Research from rich countries suggests that adherence may be more complex in children compared to adults due to many factors including reliance on caregivers who may themselves be ill or may not be the child's parent, complex dosing regimens, lack of availability of pediatric fixed-dose combinations, poor drug palatability, difficulty with taking tablets/capsules and interference with daily routines. [13,17-23] Adherence estimates of 50 to 75% have been reported, well below the required 90 to 95% to achieve optimal viral suppression.[12,13,17-23]
While African adult studies show that good adherence to ART is possible despite poor social circumstances, there are limited studies in African children.[16,24-27] Health service challenges as well as individual factors such as poor socio-economic circumstances, poor literacy and the prohibitive cost of liquid drug formulations necessitating tablet/capsule administration to very young children are additional potential barriers to adherence in African children.[10,15] In Kampala, Uganda, 72% of children aged 2–18 years had adherence ≥ 95% measured with home-based unannounced pill counts, compared to 89% using 3-day self-reported adherence and 94% using clinic-based pill counts.[28] Muller et al. similarly found discrepant results using different measures of adherence in young children (median age 38 months) in South Africa.[29] Using electronic means (Medication Event Monitoring System (MEMS)) to monitor adherence, only 36% of patients achieved ≥ 95% adherence, in comparison to 91% of caregivers reporting excellent adherence on a visual analogue scale.[29] The only other published adherence studies of African children include only older children and measure self-reported adherence only, with varying results.
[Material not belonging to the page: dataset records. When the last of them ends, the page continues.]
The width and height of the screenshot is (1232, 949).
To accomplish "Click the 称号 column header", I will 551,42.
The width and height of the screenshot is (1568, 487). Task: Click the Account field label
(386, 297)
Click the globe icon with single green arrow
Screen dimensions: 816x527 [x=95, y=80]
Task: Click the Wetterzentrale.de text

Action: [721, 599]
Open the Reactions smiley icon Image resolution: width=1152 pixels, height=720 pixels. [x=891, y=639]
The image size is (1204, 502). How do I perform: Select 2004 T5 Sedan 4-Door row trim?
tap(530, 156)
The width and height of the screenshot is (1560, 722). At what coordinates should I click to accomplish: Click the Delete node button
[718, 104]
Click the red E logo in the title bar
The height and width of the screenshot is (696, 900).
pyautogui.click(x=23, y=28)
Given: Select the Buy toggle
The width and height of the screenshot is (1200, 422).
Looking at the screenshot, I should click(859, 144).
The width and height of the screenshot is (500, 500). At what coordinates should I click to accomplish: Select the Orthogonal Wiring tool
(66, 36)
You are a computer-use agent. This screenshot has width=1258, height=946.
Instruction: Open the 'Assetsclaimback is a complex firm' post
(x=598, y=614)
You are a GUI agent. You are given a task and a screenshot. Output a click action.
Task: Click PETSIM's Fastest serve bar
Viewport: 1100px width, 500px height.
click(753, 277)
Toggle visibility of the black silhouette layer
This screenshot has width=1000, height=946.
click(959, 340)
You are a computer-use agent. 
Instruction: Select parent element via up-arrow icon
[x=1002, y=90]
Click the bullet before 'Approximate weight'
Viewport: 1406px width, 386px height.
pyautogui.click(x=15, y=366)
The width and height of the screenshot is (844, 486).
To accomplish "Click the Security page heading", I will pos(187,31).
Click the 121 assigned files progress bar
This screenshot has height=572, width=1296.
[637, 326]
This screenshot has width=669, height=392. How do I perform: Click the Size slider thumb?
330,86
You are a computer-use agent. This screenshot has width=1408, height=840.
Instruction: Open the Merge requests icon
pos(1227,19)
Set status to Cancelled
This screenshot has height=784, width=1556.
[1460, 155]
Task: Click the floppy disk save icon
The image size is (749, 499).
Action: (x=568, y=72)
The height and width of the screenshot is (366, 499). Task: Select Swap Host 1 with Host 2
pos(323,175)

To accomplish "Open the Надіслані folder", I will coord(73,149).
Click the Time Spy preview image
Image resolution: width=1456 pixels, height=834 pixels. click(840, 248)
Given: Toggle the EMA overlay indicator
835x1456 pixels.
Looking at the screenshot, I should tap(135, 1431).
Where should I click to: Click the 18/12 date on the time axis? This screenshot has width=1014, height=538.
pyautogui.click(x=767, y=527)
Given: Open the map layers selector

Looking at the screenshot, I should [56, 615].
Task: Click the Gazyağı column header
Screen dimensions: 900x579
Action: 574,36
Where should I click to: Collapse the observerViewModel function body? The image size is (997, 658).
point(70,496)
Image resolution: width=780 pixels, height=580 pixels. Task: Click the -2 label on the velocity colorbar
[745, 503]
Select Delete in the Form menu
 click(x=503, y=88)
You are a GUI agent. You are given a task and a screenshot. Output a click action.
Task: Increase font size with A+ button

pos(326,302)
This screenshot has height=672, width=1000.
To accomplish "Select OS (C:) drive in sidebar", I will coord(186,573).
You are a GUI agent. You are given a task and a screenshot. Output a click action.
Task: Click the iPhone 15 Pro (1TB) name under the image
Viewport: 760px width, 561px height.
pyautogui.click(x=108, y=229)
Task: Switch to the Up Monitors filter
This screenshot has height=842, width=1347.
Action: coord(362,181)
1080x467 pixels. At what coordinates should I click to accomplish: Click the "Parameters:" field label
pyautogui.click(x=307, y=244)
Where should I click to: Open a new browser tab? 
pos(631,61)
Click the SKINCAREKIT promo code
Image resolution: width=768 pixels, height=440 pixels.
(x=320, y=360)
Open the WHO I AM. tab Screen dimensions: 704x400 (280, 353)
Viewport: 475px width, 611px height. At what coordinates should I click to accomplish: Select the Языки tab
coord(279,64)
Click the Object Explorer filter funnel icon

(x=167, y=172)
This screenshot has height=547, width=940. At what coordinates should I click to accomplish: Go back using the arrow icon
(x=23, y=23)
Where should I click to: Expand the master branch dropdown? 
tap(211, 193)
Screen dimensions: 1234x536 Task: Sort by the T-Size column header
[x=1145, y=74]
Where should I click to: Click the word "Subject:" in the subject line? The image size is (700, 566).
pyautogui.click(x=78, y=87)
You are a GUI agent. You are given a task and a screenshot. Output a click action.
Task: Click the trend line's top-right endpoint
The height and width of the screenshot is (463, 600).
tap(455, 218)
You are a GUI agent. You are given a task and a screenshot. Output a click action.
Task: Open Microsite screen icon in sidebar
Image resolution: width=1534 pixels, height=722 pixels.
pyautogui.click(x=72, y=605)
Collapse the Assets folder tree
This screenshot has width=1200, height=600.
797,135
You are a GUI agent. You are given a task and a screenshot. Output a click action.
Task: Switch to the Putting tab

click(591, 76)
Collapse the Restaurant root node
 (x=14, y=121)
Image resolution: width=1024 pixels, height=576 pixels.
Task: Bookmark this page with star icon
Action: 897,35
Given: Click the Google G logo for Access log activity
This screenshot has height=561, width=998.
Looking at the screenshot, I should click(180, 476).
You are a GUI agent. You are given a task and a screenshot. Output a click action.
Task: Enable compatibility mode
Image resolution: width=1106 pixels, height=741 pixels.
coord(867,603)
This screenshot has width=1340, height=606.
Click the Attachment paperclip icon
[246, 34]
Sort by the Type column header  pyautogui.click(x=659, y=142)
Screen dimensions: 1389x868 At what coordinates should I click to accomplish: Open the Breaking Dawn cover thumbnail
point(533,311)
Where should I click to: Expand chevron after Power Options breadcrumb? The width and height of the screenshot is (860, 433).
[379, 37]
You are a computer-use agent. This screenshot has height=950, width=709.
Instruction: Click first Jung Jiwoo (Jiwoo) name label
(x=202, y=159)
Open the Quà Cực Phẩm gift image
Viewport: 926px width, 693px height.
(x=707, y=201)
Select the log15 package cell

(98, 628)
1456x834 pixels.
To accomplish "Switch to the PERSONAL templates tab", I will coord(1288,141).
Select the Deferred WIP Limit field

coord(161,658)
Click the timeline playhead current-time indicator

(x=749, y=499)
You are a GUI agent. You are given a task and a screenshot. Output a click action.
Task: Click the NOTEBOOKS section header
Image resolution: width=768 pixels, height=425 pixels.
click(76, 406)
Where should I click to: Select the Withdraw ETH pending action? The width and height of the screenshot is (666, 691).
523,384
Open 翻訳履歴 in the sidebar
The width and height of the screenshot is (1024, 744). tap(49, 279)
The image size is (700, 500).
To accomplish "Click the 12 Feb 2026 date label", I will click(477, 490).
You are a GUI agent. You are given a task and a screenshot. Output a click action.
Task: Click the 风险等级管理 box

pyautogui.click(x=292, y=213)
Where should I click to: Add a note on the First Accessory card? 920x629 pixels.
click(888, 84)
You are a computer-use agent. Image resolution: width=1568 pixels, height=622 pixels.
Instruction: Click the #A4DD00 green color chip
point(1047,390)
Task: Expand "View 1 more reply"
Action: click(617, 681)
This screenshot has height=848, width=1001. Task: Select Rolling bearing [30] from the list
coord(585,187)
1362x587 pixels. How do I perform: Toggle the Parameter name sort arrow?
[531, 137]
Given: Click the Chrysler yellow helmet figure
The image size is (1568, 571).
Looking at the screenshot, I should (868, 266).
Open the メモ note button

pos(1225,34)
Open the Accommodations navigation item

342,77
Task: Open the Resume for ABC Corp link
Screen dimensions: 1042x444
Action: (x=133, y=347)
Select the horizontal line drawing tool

In Côte d'Ivoire and Uganda, approximately one third of caregiver-child pairs reported missing doses and in South Africa, Reddi et al. describe 10% of children missing ≥ 3 doses during the previous month.[6,30,31] African studies thus concur with international literature that more objective measures of adherence (e.g. unannounced pill counts and MEMS) tend to be more sensitive to lapses in adherence.[21,32] However, such measures are not feasible in resource-limited settings with large-scale programs, and there is a need to determine the utility of simpler measures of adherence such as clinic-based pill-counts and self-report in predicting virological response in the African context. Furthermore, all published African studies have been conducted over short periods (≤ 3 months), mostly in older chidren, and may not reflect longer term adherence patterns in very young children.
We therefore aimed to measure the level of adherence to ART in infants and young children during the first year of treatment using both medication returned as measured at the clinic and caregiver self-report, to assess the extent to which such measured adherence predicts viral and immunological outcomes and to identify factors associated with good adherence.
Methods
Study design, setting and population
This was a prospective cohort study. All HIV infected children commenced on antiretroviral triple therapy between July 2002 and January 2004 (n = 122) as part of the ART program of the Red Cross Children's Hospital, a tertiary care institution in Cape Town, South Africa, were eligible and agreed to participate in the study. The ART program at the hospital began prior to the official national government ART program and was donor funded during this time. Selection criteria for commencement of ART have been described elsewhere.[2] Briefly, clinical and immunological criteria as recommended by the 2001 European treatment guidelines were followed.[33] In addition, the following limited social criteria needed to be met: having an identifiable caregiver to administer medication and attend clinic appointments; resident in Cape Town for at least 3 months; caregiver compliance with last 3 clinic appointments and caregiver willingness to comply with ongoing regular clinic attendance and monitoring. The majority of children were commenced on stavudine (d4T), lamivudine (3TC) and efavirenz (EFV – children >10 kg or >3 years) or ritonavir (RTV – children <10 kg or <3 years) as no other protease inhibitor was readily available in suitable formulation and dosage in South Africa at the time. Children were followed up with monthly clinical visits for the first year. Viral load, CD4 cell count and percentage were determined using standard laboratory methods at commencement of ART and after 1 year of treatment. The definition of undetectable viral load was <400 copies/ml. The study was approved by the University of Cape Town Research Ethics Committee [Ref: 261/2002], and all parents provided written informed consent for their and their children's participation.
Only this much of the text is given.